▶ [EXERCISE OBJECTIVE]:
Copy the material from the line with "The image size is (1568, 782)." to the line with "pos(814,106)", swapping "Version" for "Revision" and leaving everything else unchanged.

▶ [EXERCISE DATA]:
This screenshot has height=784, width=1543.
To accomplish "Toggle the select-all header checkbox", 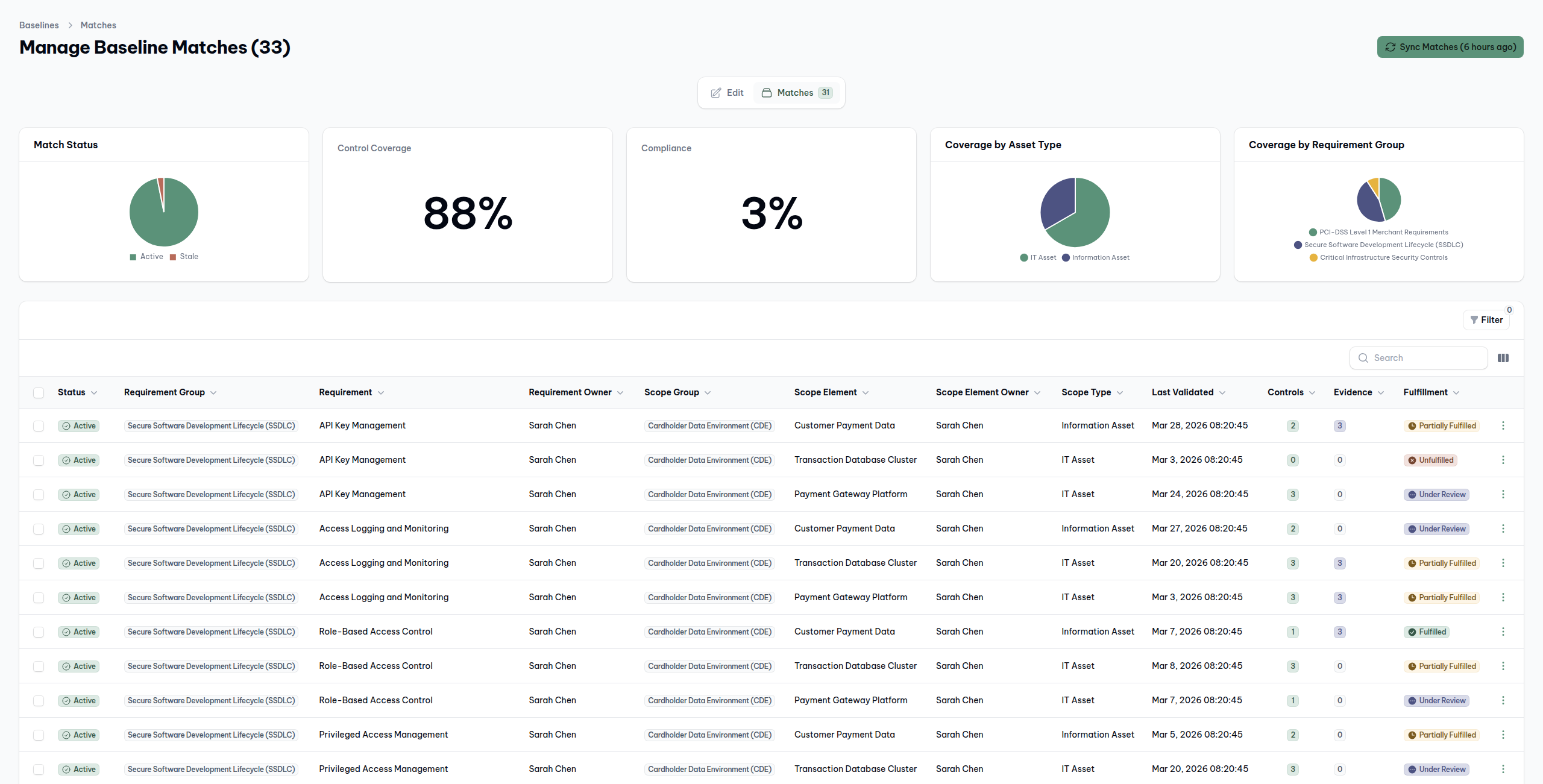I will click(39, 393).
* * *
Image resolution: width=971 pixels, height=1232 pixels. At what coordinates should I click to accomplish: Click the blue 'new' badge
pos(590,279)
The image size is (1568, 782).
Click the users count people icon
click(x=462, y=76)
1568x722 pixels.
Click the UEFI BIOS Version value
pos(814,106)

▶ [TASK OUTPUT]:
The image size is (1568, 782).
Click the users count people icon
click(x=462, y=76)
1568x722 pixels.
Click the UEFI BIOS Revision value
pos(814,106)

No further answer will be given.